Reduce fetch and checkout times in git

Some repos can be huge, like Azure/azure-sdk-for-net (at the time this was written) due to a number of factors, like history, old binaries, or other large files. A repo could also have a relatively small history but a huge amount of files that take a very long time to check out. You can both reduce the time it takes to fetch such a repo and how long it takes to check out files.

Reduce how much you fetch

One way to reduce how much much you fetch is to fetch a single branch. For example, assuming your upstream and origin remotes are set to the primary repository and your fork respectively, it’s rarely necessary to fetch more than the main branch e.g., git fetch upstream main to fetch just the upstream remote’s main branch. This will avoid fetching any other branches and all the objects referenced by those branches, tags, etc. I take advantage of this in my git sync alias, for example.

But if you often find yourself just running something like git pull, it’s beneficial to set remote tracking refspecs in your configuration file to only those branches of interest.

If you open your .git/config file from the root of your repo, you should see something like this somewhere:

[remote "upstream"]
    url = https://github.com/Azure/azure-sdk-for-net.git
    fetch = +refs/heads/*:refs/remotes/upstream/*

This means that any remote branches from upstream will be fetched if not specified explicitly. You can change that pattern and add more, for example:

[remote "upstream"]
    url = https://github.com/Azure/azure-sdk-for-net.git
    fetch = +refs/heads/main:refs/remotes/upstream/main
    fetch = +refs/heads/release/*:refs/remotes/upstream/release/*

This will fetch only main and any branch starting with release/ from the upstream remote if no branch is specified explicitly.

If you work in a large team, this can save a lot of time if people are often pushing branches to a shared remote like your typical upstream remote.

Shallow clones

Another way to reduce how much you fetch is to create a shallow clone:

git clone --depth=1 https://github.com/heaths/azure-sdk-for-net.git
cd azure-sdk-for-net
git remote add upstream https://github.com/Azure/azure-sdk-for-net.git

Note that none of the history prior to the cloned branch - often main for many repos - will not be fetched, nor will any objects those commits reference. This could affect some commands that depend on the history, though that’s probably unlikely in most cases. Any commits after that time will continue to accrue, however.
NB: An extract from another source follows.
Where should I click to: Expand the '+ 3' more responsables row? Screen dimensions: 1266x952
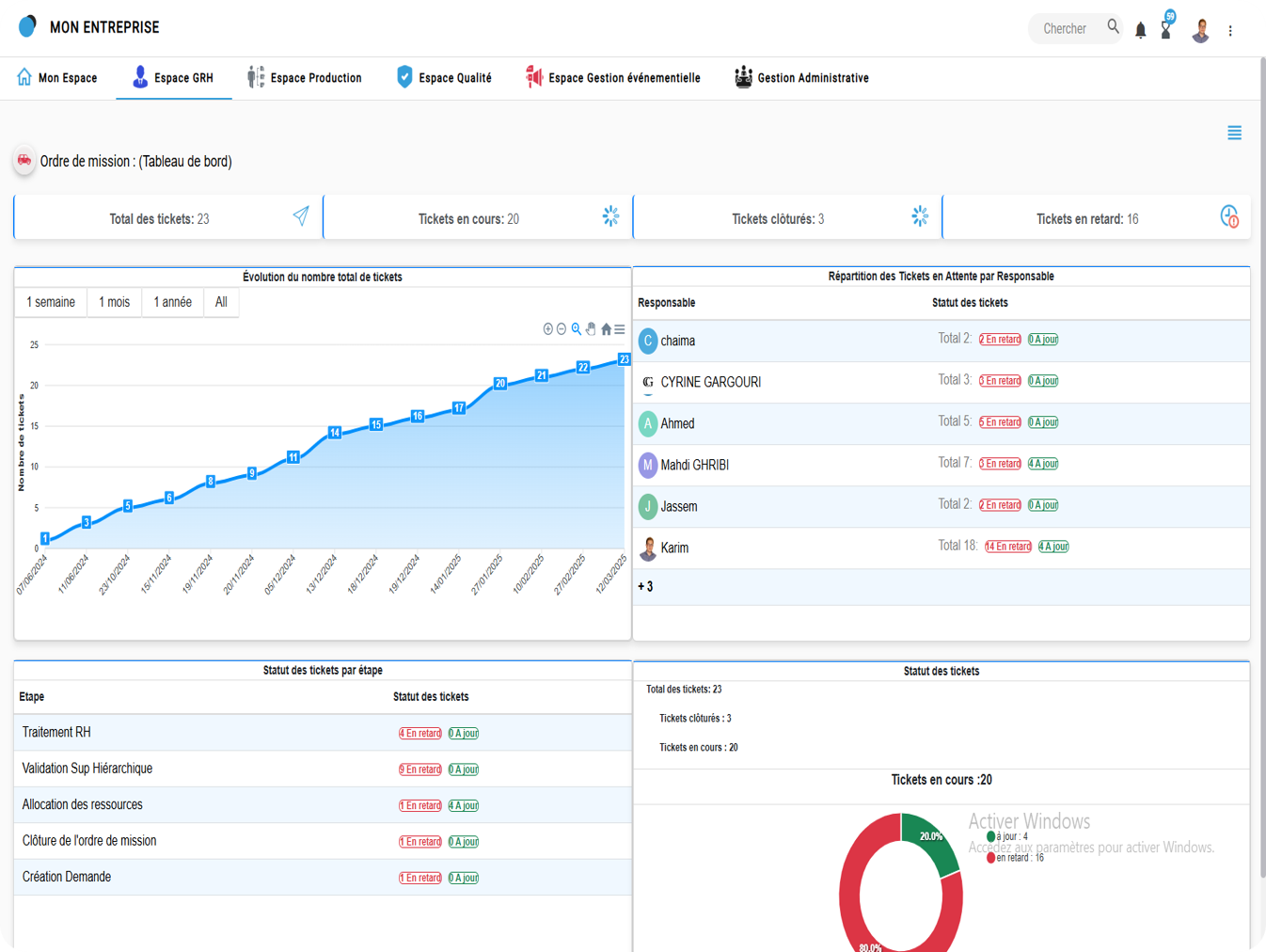[645, 587]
You can run git fetch --unshallow at any time to restore full history. There are also ways you can make an existing repo a shallow clone, but by then you’ve already fetched the brunt of the repo. Given that fact, and that it’s not straight forward, I’ll not cover that now.

Reduce how much you check out

When you run git checkout {branch} or similar, it checks out all files in the HEAD of that branch in your local repo. To limit how many files are checked out, you can either create a sparse clone or set up a sparse checkout on an existing repo.
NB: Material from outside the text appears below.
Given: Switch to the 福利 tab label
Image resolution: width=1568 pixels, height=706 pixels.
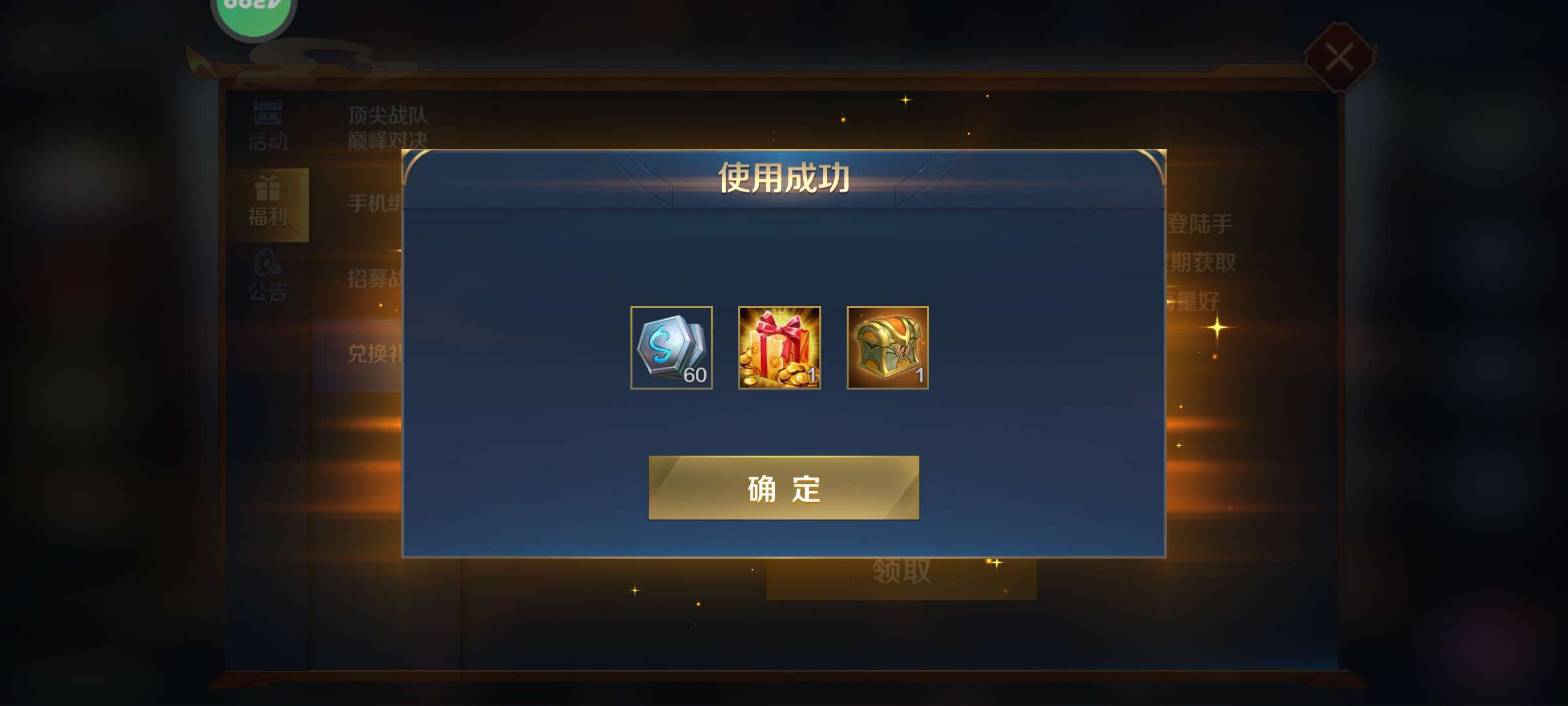Looking at the screenshot, I should coord(268,216).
Sparse checkout when cloning

To create a sparse checkout when you initially clone, run the following command:

git clone --sparse https://github.com/heaths/azure-sdk-for-net.git
cd azure-sdk-for-net
git remote add upstream https://github.com/Azure/azure-sdk-for-net.git

By default, this creates a .git/info/sparse-checkout file with the default content:

/*
!/*/

The file format is similar to .gitignore but with the default cone mode you can only specify directories. This default value checks out any files - including dotfiles - directly under the repo root directory, but no subdirectories. You can use the git sparse-checkout add command to add patterns, but these will be merely appended to the end of the file. If you add a directory that already exists, it will be added to the end while the old entry/entries remain resulting in duplicates. git sparse-checkout add also checks out files immediately, so if you want to negate any paths beneath it may waste a bit of time.
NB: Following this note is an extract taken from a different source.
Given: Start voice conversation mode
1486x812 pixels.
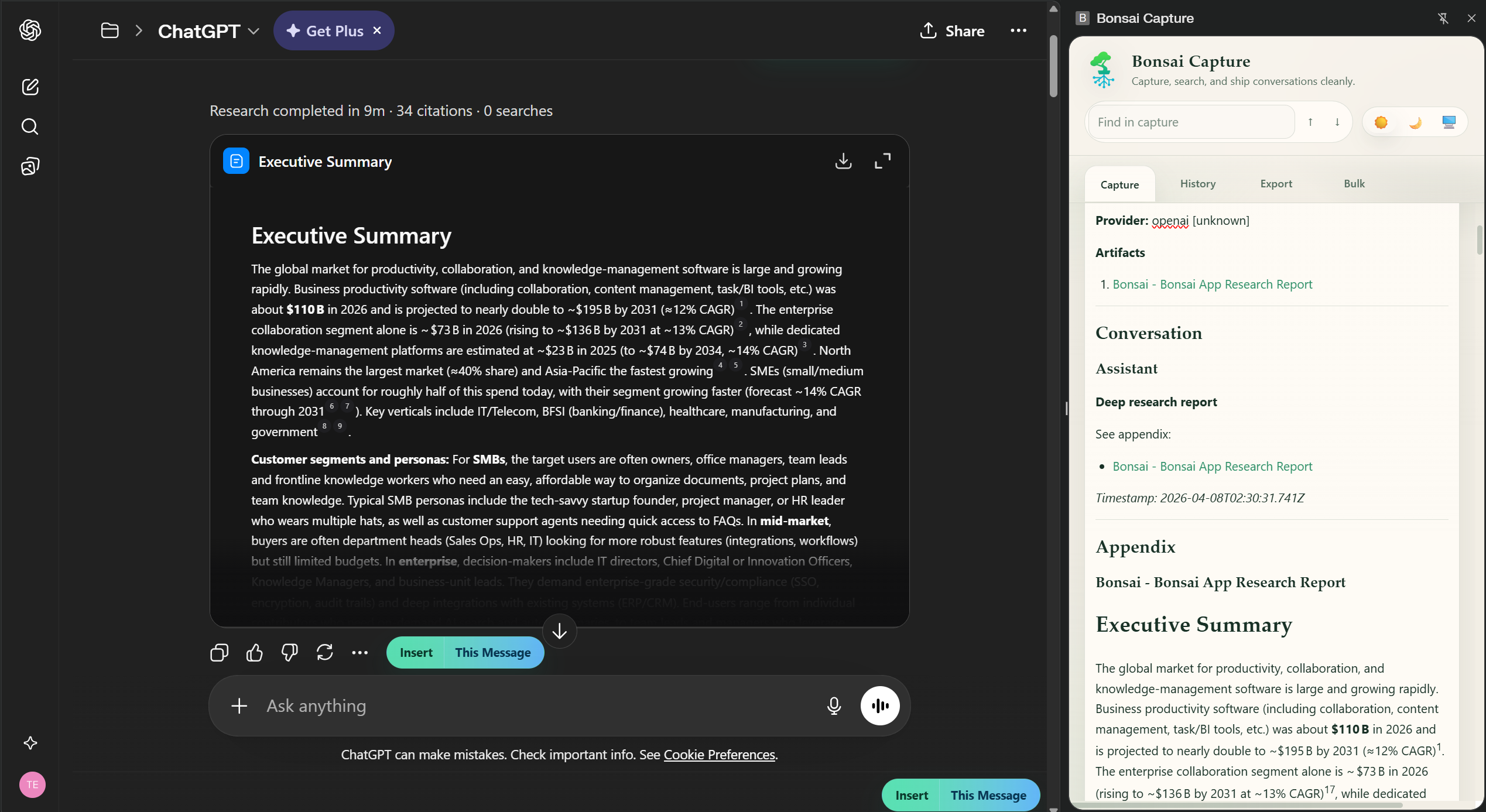Looking at the screenshot, I should (880, 705).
Instead, I find it easier to just open .git/info/sparse-checkout and modify it by hand. For example, in the repo I’ve been using as an example, I might want to only check out engineering system files and services I’m working on:

/*
!/*/
/.config/
/.vscode/
/common/
/eng/
/sdk/cognitivelanguage/
/sdk/keyvault/

After you make modifications, run git sparse-checkout reapply to affect changes.

Non-cone mode

Though the default content checks out all files under the root, it seems no other path can specify files when using cone mode. If you have files under a directory e.g., sdk/* that you need and want to negate the rest e.g., !sdk/*/ you’ll need to pass --no-cone to git sparse-checkout set along with all the patterns you want to enable; though, git sparse-checkout set --no-cone enables options to disable cone mode so you could still edit .git/info/sparse-checkout by hand afterward.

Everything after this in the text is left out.